In fact, that is the argument I used to once roar when I lamented my single status. It didn’t make much sense to me why I wasn’t getting picked up or bunned up or whatever the kids are calling it these days. I thought that I had good, no, great things going for me. I knew how to take care of myself. I was a self-sufficient adult. Hello, potential suitors? Where the hell are you?

And, then I had a few very simple but significant epiphanies.

1) Being an independent and self-sufficient adult is the bar, not the ceiling.

2) We fall in love with people, not their resume bullets.

When I think of the men I’ve liked or loved in my very short lifetime, it hasn’t ever been because of them being independent and self-sufficient human beings. Those are the things I expected of them. Yes, you should have a career. Yes, you should know how to fucking take of yourself and pay your bills. If you’re not bringing that to the table, then you are not in my potential dating pool. Because standards and shit.

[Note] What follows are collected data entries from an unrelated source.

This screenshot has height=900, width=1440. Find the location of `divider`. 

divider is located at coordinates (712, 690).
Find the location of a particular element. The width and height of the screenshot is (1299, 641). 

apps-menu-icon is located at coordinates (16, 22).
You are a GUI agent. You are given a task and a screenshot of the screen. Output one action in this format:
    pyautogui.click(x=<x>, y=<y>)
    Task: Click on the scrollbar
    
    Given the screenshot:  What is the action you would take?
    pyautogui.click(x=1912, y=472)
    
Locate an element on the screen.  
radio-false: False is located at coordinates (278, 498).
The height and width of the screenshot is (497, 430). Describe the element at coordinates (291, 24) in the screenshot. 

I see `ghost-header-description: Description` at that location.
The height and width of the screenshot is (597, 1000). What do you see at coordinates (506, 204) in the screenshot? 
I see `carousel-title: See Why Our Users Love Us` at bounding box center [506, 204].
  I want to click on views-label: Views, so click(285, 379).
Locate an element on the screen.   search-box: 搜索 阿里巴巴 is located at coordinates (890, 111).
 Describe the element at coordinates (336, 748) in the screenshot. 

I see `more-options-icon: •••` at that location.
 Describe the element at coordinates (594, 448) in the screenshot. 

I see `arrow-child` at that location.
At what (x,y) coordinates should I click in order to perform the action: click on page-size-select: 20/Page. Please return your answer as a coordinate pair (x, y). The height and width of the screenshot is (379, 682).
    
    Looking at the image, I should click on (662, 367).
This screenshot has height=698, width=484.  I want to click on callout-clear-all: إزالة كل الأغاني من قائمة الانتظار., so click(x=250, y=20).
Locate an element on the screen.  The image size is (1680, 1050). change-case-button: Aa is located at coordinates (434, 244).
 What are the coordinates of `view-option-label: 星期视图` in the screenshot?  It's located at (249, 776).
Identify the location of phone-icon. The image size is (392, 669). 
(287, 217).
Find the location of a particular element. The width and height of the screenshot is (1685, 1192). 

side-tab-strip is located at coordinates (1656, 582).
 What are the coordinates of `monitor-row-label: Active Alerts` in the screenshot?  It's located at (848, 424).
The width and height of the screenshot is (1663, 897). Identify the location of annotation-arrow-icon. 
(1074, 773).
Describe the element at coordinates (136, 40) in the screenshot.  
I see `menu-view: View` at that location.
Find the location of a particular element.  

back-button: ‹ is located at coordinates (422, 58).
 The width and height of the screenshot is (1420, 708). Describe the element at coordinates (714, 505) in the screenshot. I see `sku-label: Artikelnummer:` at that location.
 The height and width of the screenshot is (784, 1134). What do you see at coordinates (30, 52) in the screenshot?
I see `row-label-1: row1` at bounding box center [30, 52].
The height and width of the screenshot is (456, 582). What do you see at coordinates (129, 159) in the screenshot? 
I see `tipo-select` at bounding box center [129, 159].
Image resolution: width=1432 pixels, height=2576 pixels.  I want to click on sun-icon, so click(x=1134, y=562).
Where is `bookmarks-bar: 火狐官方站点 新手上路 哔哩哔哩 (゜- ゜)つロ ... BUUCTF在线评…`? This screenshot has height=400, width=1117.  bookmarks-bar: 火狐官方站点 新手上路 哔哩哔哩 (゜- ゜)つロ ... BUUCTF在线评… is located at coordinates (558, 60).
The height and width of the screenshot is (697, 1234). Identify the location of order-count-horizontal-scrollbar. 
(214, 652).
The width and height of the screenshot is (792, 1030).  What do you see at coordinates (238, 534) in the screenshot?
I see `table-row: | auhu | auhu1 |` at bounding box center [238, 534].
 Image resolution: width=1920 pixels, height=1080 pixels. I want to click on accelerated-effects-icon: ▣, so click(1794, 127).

I’m not sure why we assume we deserve gold stars because we’ve managed to navigate our way through adulthood and keep a roof over our heads. And by we, I mean women. Well, some women. Obviously no one reading this blog. Obviously.

I know some independent, self-reliant women who are absolutely foul creatures. Their upwardly-mobile careers and master’s degrees do nothing to disguise the fire-breathing dragons they are. Because the things that are good on paper don’t necessarily give you a personality.

Before all my single ladies come to crucify me, let me clarify. I’m not saying a career and your accomplishments shouldn’t be important to you. I’m not saying you shouldn’t talk about those things with your potential mate. My career is one of the most important things to me right now in my life and I’m not ashamed of that. I’m not ashamed to talk about it or prioritize it over other things. But, what I am saying is that you can’t use your Miss Independent card as a crutch to not have a personality. You need a personality. You need interestingness. You need color. You need layers.

Because, that is how we fall in love. We gravitate to people with stories. People we find interesting. People with wit and character. People with something to say. That’s why you’re still reading this blog 650 words in. Because I’m saying something. I’m not listing out everything I did at my 9-5 today. I’m not telling you how I paid my rent this month. Because nobody gives a flying fuck. Independence is not a flag to wave; it is an expectation.

I get it. You’re smart. You’re single. You’re successful. But, so what? Who are you on the inside? Who are you when you strip off your power suit and lie across the bed at night? Because that person matters so much more than the one on your resume.